I have this df:
DATE CODE PP YEAR_MONTH
9862 1991-01-01 100007 NaN 1991-01
9863 1991-01-02 100007 NaN 1991-01
9864 1991-01-03 100007 NaN 1991-01
9865 1991-01-04 100007 NaN 1991-01
9866 1991-01-05 100007 NaN 1991-01
... ... ... ...
10541963 2020-12-27 155217 5.7 2020-12
10541964 2020-12-28 155217 0.0 2020-12
10541965 2020-12-29 155217 0.0 2020-12
10541966 2020-12-30 155217 0.0 2020-12
10541967 2020-12-31 155217 5.7 2020-12
[5347504 rows x 4 columns]
I want to know if for each specific df['CODE'] and df['YEAR_MONTH'] my df['PP'] has only values of nan (that generates the value of true). If in df['PP'] there is at least 1 value that is not nan in a specific df['CODE'] and df['YEAR_MONTH'], it will generate the value of false.
Expected result:
CODE NAN_MONTH YEAR_MONTH
100007 True 1991-01
100007 False 1991-02
100007 False 1991-03
100007 False 1991-04
100007 False 1991-05
... ... ... ...
155217 True 2020-09
155217 False 2020-10
155217 False 2020-11
155217 False 2020-12
155217 False 2020-12
I tried this code:
yearmonths=[]
nanmonths=[]
for yearmonth, data in df.groupby(['CODE','YEAR_MONTH']):
checknan=data['PP'].isna().all()
yearmonths=yearmonths.append(yearmonth)
nanmonths=nanmonths.append(checknan)
But i get this error:
AttributeError: 'NoneType' object has no attribute 'append'
Would you mind to help me?
Thanks in advance.
CodePudding user response:
Create helper column NAN_MONTH
and then call GroupBy.all
:
out = (df.assign(NAN_MONTH = df['PP'].isna())

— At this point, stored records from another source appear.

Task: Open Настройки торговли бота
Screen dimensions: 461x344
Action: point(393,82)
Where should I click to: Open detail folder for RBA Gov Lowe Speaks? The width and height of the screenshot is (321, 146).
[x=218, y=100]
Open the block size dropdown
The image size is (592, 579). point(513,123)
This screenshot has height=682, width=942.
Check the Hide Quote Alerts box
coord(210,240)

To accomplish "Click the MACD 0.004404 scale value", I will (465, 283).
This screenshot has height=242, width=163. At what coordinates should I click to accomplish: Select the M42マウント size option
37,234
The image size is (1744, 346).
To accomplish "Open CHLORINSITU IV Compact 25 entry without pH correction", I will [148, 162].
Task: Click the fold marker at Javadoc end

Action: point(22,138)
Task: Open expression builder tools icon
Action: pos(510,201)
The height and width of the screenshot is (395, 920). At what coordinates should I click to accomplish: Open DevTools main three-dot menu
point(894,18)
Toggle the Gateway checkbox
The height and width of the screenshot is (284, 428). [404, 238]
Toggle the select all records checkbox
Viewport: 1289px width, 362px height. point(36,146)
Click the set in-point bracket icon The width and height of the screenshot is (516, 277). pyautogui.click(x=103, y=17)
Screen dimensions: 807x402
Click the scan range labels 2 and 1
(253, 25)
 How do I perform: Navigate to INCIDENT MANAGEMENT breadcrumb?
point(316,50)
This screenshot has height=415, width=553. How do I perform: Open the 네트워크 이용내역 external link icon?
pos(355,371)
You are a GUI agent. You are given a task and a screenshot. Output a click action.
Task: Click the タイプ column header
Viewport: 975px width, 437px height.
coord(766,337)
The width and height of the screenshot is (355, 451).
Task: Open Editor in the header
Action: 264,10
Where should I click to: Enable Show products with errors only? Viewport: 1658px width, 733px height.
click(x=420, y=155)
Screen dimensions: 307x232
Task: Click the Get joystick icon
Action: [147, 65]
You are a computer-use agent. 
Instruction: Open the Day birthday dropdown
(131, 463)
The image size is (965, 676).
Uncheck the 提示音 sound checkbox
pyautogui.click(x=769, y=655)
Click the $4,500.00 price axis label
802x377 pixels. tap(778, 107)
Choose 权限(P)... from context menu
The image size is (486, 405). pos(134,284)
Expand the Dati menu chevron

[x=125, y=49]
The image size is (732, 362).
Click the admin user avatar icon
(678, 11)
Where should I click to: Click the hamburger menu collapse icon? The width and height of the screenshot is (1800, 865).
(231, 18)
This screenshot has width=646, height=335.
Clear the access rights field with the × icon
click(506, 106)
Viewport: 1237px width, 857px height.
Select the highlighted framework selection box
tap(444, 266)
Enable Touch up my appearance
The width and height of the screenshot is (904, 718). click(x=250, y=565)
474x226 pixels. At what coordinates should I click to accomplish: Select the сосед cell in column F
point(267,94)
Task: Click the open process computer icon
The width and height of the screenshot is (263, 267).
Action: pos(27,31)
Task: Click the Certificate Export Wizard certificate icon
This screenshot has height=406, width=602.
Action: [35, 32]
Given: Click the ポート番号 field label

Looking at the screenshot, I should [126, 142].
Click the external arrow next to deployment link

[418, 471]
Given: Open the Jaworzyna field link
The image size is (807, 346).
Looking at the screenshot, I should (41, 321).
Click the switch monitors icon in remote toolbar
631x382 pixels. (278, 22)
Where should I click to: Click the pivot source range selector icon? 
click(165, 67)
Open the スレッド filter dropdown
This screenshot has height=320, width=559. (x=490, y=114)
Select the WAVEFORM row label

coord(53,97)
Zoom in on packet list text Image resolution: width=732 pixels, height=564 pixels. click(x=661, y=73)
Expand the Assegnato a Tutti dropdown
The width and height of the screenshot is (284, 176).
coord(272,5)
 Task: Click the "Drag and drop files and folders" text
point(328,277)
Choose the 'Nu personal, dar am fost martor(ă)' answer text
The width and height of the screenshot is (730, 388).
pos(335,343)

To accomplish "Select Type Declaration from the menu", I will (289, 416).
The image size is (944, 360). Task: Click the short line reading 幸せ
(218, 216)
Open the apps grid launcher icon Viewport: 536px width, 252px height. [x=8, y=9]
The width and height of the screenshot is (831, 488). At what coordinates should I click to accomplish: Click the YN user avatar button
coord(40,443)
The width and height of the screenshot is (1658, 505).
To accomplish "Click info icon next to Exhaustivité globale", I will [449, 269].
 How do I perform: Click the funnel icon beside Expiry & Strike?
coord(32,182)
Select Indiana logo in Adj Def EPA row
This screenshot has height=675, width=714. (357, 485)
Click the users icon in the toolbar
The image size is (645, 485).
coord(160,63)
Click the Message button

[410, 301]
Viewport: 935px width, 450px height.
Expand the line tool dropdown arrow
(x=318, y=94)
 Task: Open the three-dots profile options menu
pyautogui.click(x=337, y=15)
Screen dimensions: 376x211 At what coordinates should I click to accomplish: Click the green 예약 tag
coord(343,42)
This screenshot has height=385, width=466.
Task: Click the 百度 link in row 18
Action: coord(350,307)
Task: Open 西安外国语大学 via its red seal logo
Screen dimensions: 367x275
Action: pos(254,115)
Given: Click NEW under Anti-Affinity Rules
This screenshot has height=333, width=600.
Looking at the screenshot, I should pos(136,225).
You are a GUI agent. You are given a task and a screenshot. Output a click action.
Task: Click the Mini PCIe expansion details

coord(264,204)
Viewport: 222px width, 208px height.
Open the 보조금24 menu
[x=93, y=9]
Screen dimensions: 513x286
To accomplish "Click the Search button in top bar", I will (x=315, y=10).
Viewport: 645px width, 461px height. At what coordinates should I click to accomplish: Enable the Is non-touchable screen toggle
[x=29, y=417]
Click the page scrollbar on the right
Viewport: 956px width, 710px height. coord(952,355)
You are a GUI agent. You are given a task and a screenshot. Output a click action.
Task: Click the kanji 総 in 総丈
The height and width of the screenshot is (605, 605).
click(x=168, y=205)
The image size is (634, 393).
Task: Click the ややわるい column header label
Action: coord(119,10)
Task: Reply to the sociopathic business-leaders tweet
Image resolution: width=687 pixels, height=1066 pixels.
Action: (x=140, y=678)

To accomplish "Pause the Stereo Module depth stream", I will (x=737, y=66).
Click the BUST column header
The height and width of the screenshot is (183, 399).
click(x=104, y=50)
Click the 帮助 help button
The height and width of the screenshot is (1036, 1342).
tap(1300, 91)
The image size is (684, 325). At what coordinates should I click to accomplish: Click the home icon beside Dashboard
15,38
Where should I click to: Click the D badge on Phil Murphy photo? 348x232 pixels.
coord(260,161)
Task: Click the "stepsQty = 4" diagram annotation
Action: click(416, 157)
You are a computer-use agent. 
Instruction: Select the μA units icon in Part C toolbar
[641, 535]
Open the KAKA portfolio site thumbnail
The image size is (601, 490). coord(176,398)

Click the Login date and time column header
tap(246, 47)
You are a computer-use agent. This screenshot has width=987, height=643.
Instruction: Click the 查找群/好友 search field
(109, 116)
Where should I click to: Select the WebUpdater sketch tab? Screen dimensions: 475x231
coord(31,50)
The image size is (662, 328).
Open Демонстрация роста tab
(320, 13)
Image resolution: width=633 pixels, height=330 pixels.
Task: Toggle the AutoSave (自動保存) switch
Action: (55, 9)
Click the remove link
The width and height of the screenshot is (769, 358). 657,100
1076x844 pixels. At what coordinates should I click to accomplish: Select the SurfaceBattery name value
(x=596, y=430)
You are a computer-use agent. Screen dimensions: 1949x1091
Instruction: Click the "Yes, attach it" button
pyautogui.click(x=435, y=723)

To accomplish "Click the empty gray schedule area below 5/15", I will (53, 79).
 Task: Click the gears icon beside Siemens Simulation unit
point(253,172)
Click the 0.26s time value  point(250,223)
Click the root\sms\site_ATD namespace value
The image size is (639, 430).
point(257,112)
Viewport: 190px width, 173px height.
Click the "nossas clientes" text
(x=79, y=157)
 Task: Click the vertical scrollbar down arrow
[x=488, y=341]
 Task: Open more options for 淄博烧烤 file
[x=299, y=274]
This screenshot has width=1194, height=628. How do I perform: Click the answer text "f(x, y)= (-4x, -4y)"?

.groupby(['CODE','YEAR_MONTH'])['NAN_MONTH']
.all()
.reset_index())
print (out)
CODE YEAR_MONTH NAN_MONTH
0 100007 1991-01 True
1 155217 2020-12 False
Or use Series
, then is necessary also groiping by Series, not by columns names:
out = (df['PP'].isna()
.groupby([df['CODE'],df['YEAR_MONTH']])
.all()
.reset_index())